You can easily see how this could be a problem. In that situation, the test will confirm your own rationalizations and leave you with an inaccurate picture because you unknowingly gave it inaccurate data.
This brings up another question: Wouldn’t it be true that the better you know yourself, the more accurate the data you give will be, and therefore the more accurate the test will be? My own experience tells me this is not necessarily true. But there is one thing I can say is probably true: The better I know myself, the less I need a test to tell me who I am.
If you walk away from an inconclusive result with a shrug and a choice to believe that you are somehow exempt from the question, you’ve missed the most useful data the test produced. A model that can’t place you has just told you something important: your drivers may not consolidate into a single dominant pattern. That means the tools built around dominant-pattern assumptions will give you distorted readings, including the tools you use to assess other people.

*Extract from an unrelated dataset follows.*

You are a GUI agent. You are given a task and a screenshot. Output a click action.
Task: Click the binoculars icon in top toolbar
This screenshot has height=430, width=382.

If your architecture is context-dependent, you need to know which drivers activate under which conditions, and why. Without it, you are operating on an incomplete map of your own decision system. That gap shows up in how you read situations and how you assess others, and it will lead to inaccurate decision-making.
If a personality test fails to describe you accurately, it might be that it’s just exposed the limits of its own model, and you’ll have to think through the implications for yourself. It might also be that you aren’t accurately describing yourself to the test. Either way, there’s work to be done, and the only one who can do it is you.




I've been thinking about Jonathan Haidt's Rider & Elephant metaphor to try to understand the issues with how we engage with these tests. The problem is that such questions ask the Rider (our rational mind) to predict or reflect on how we act, while in each moment, our Elephant (the emotional, instinctive mind) is more responsible for our behavior. When we ask the Rider, it is excellent at crafting a logical, coherent narrative that sounds perfectly reasonable to everyone, including ourselves. As you mention, Kit, everything is often situationally dependent, and there's something deeper in our Elephant's preferences that holds the pattern, and we're interviewing the wrong guy in our heads to explain it.
All models are wrong; some are useful. Personality tests are very useful!